* _The task_
All lines holding the word "width" should be located in the records and copied.

* _Information_
┌────────

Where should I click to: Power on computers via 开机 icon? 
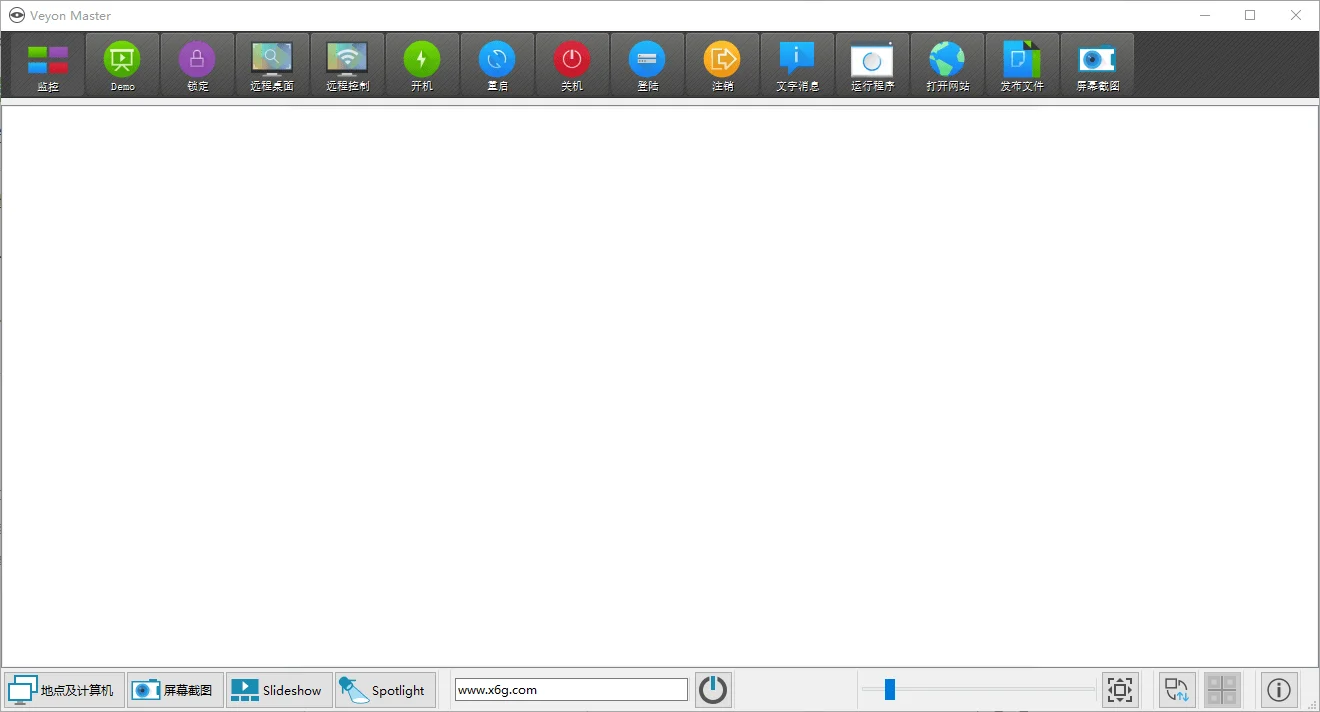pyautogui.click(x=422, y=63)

└────────
┌────────

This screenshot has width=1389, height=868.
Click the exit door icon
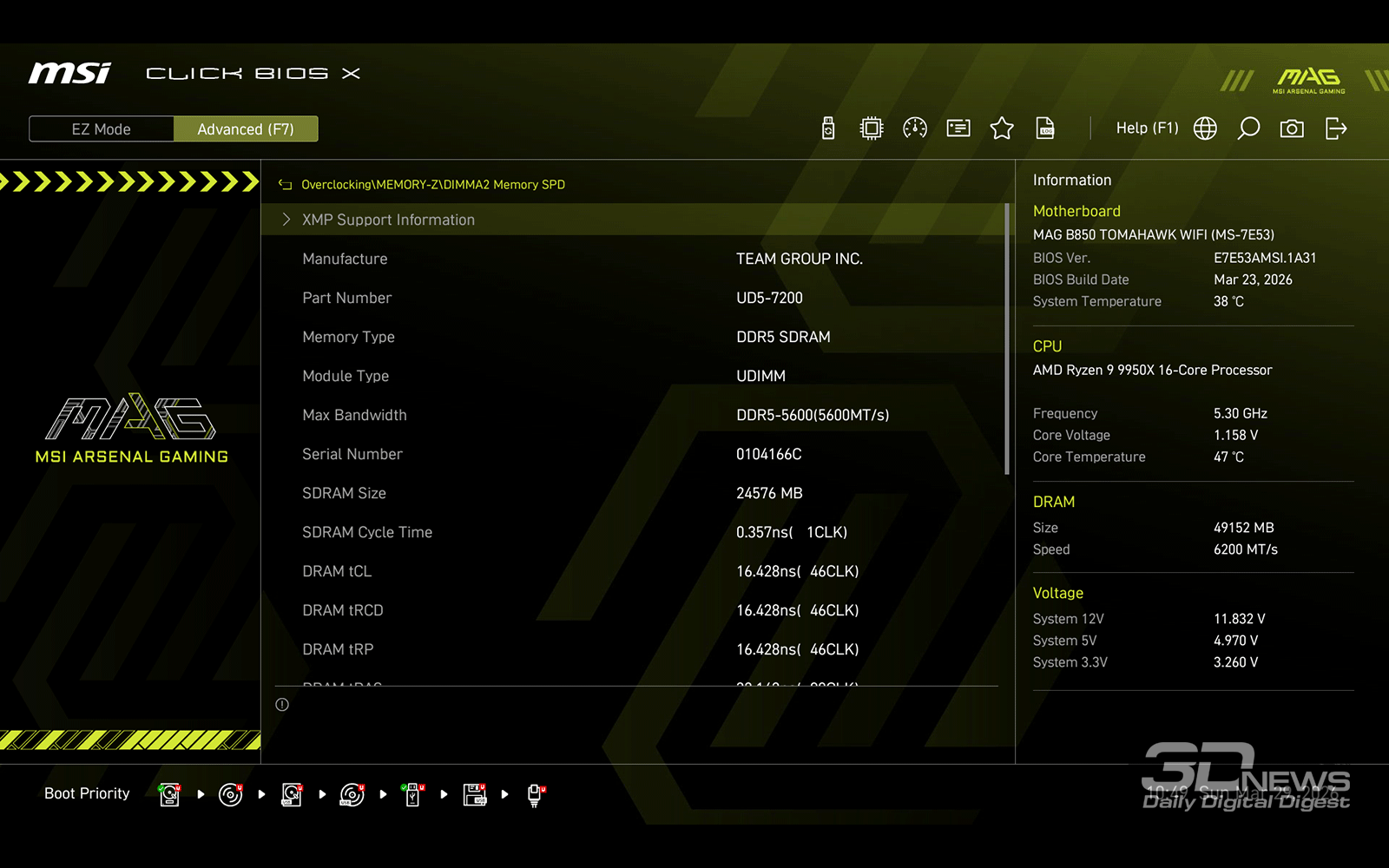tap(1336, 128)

└────────
┌────────

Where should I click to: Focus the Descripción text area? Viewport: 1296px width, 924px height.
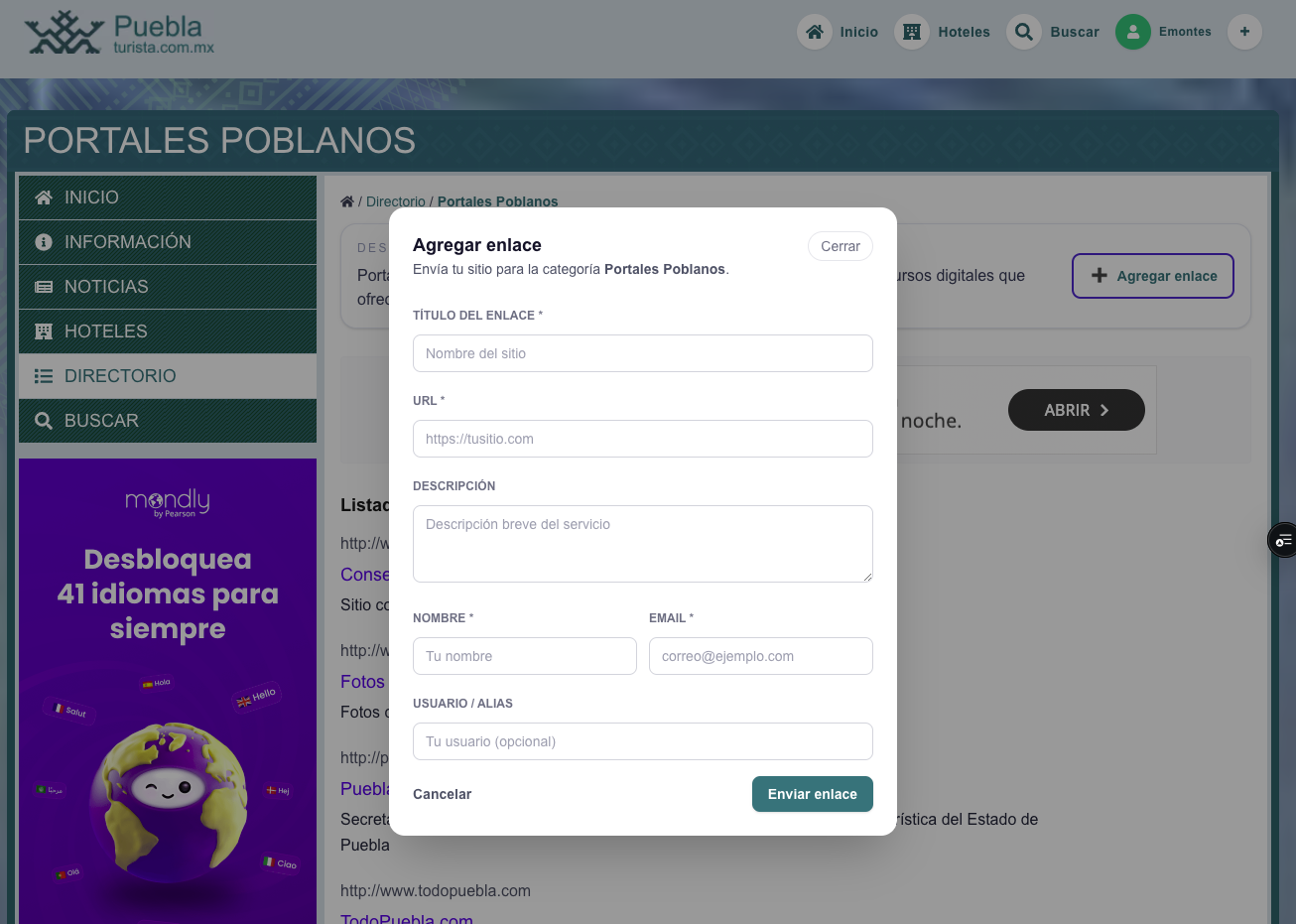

└────────

* _Reply to the task_
This screenshot has width=1389, height=868.
Where should I click to: Focus the Descripción text area? Viewport: 1296px width, 924px height.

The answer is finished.